Class, Race, Gender and Moblity

Washington, DC – 11/13/2007 – Two-thirds of American families are earning more today than their parents did a generation ago, yet their likelihood of moving up—or down—the economic ladder still depends in large measure on their parents’ position, according to a new report issued by The Economic Mobility Project, an initiative of The Pew Charitable Trusts. Comprised of a Principals’ Group of experts from The American Enterprise Institute, The Brookings Institution, The Heritage Foundation and The Urban Institute, the project seeks to investigate the status of economic mobility in America.

The project issued three reports today, each authored by Julia B. Isaacs, Child and Family Policy Fellow at Brookings, examining economic mobility across generations. The first looks at how families have fared over the last 30 years, while the other reports investigate differences in mobility by race and gender.

American Families’ Ability to Climb the Economic Ladder Still Depends on Parents’ Income, Pew Press Release

This is one of those reports that seem to be fairly positive but once you start looking at it more closely you realize are also pretty depressing. According to Issacs, for example, “two-thirds of Americans saw increases in income, adjusted for inflation. At the same time, Americans live in smaller families, so higher incomes are spread over fewer people.” That sounds good.

Then you read on: “Forty-two percent of children born to parents at the bottom of the income distribution remain at the bottom, while 39 percent born to parents at the top, stay at the top.” That does not sound so good. “So, there is considerable mobility but it’s also the case that a child’s economic position is heavily influenced by that of his or her parents.” Class is always tied to family, but this suggests a certain rigidity in the system.

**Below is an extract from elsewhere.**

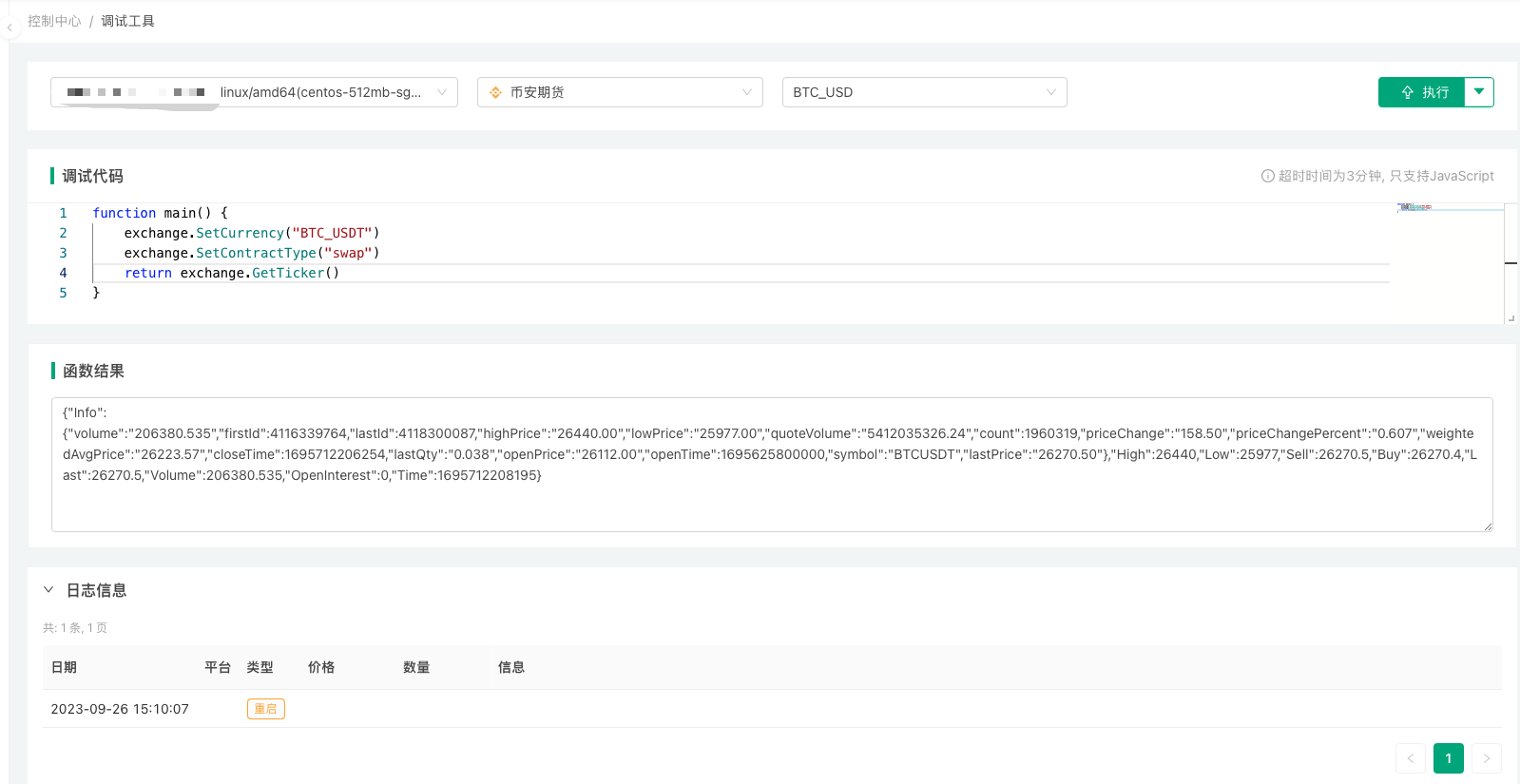Click the green 执行 button

[x=1422, y=92]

The Brookings Institute report suggests that the glass may not be half-full at all. “The report found that only 31 percent of black children born to parents in the middle-income group have family income greater than their parents, compared to 68 percent of white children in the same circumstance.” So the rigidity in the system has racial ties, too. Even worse, black middle class families have a harder time harnessing whatever economic advantage they may have earned for their children.

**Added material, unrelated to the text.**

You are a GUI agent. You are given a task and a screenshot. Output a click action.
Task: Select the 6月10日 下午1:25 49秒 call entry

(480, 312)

“Further, nearly half (45 percent) of black children in the middle-income group,” the reports goes on to say, “fall to the bottom of the income distribution in one generation, compared to only 16 percent of white children.” The Urban Institute provides the worse news yet, and it’s about gender, although it impacts all of us. “The report on the comparative economic mobility of men and women, highlights the fact that the growth in family incomes is largely due to the fact that far more families now have two earners.”

“The overall trends are generally upward and positive,” writes, Pew’ Managing Director, John E. Morton, “but there are significant numbers of Americans for whom this is not the case, and for whom the American Dream seems to be out of reach.” This seems an understatement, at best. Morton tries to sound positive, but these numbers simply reflect that change is slow to come if it ever comes at all.